Como el correo electrónico, el periodismo digital está a medio camino entre la lengua escrita y la hablada, y sufre contingencias muy parecidas a las que tiene, en radio y televisión, el directo.

He sacado el título de esta semana, Cosas vistas, de aquel con el que se publicaron los papeles íntimos de Victor Hugo, de los cuales no hay, que yo sepa, ninguna traducción completa al español, y a fe que me gustaría que alguien me corrigiera. El propósito de aquellos cuadernos —a veces simples hojas volanderas— en las que el gran hombre anotó, de 1830 a 1885, todo lo que vio, leyó, u oyó, sin omitir lo que protagonizó, es el mismo que, sin modestia alguna, anima a esta servidora en estas croniquillas donde (al menos eso espero) “la historia encontrará algunos pedazos del tiempo presente”. El dietario es un género misceláneo, desabrochado, que se caracteriza por el desorden y la falta absoluta de jerarquías: todo vale, y como dijo VH a propósito de los suyos, en él se mezclan “las cosas pequeñas con las grandes, tal como vienen, al azar. L’ensemble peint.”

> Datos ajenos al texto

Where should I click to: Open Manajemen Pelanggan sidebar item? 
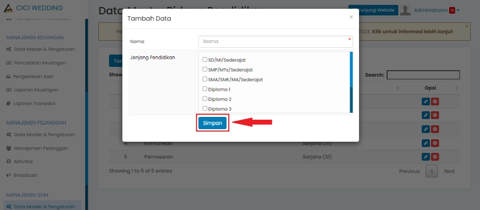[x=41, y=148]
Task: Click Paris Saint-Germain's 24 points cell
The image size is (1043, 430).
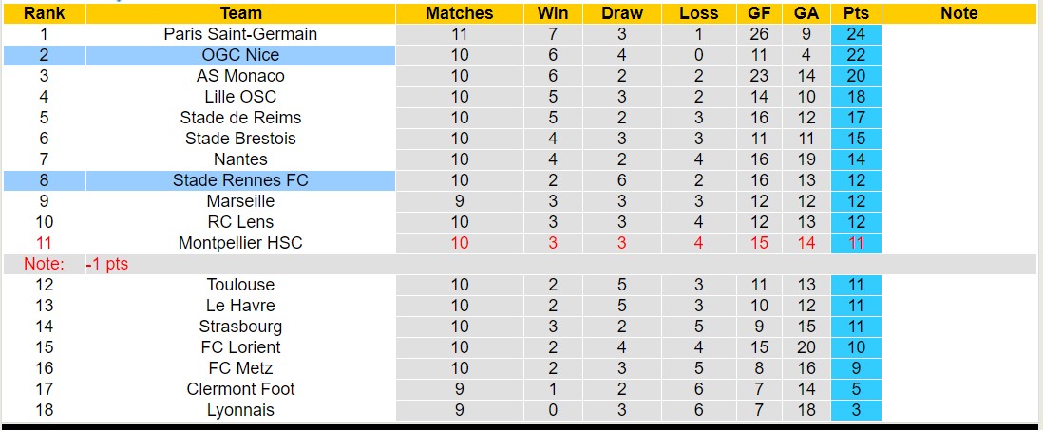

Los dietarios o diarios son una suerte de cajón de sastre del pensamiento (y así tituló el poeta italiano Giacomo Leopardi los suyos) o, sin ánimo de ofender, de retrete del alma, no sólo porque sirvan de aliviadero (perdón por la crudeza de la metáfora) sino porque son, asimismo, rincones apartados, reservados a la intimidad más extrema donde “el alma se serena”. Razón por la cual me encuentro yo en estas mazmorras tan infinitamente cómoda, a pesar de su inmediata publicidad, circunstancia esta última que me sirve, lo confieso, de freno. Aprovecho para comentar que el medio hace al hombre y el ciberespacio crea una suerte de sensación de impunidad, sin duda alguna falsa, pero evidentemente eficaz. Como el correo electrónico, el periodismo digital está a medio camino entre la lengua escrita y la hablada, y sufre contingencias muy parecidas a las que tiene, en radio y televisión, el directo. No sé si esto servirá de argumento para eximirnos de responsabilidades en el supuesto de futuros litigios, pero ahí lo lanzo, por si algún avispado jurista lo recoge.

Dicho esto, las cosas vistas por mí durante esta última semana están tan relacionadas con el azar como con la necesidad, pues las circunstancias de la vida me convirtieron en inesperada aunque agradecida espectadora de la epifanía anual de José María Aznar en Santo Domingo de Silos, el pasado día 27. En ese marco incomparable, un público no excesivamente numeroso, formado más por chicos de la prensa y cuerpos de seguridad que por auténticos espectadores, esperábamos a que el presidente recorriera los 50 metros que separaban el monasterio, donde había almorzado con los monjes, del hotel en el que el alcalde y otros paisanos le esperaban para jugar una partida de dominó en una intimidad tan falsa como la que nos caracteriza a los diaristas. A pesar del despliegue mediático y de seguridad, me llamó la atención la discreción de los espectadores, algunos de ellos auténticos turistas ocasionales, que dividían su atención entre lo que ahí pasaba y el espontáneo, aunque también muy ritual espectáculo que ofrecía, en lo alto, un verdadero ejército de buitres leonados que surcaban el cielo de un azul cobalto, salpicado de algodonosas nubes, en legítima y palmaria demostración de nuestra abundante reserva ornitológica (la más grande de Europa) y también como involuntaria metáfora del delicado momento por el que atraviesa la cosa política.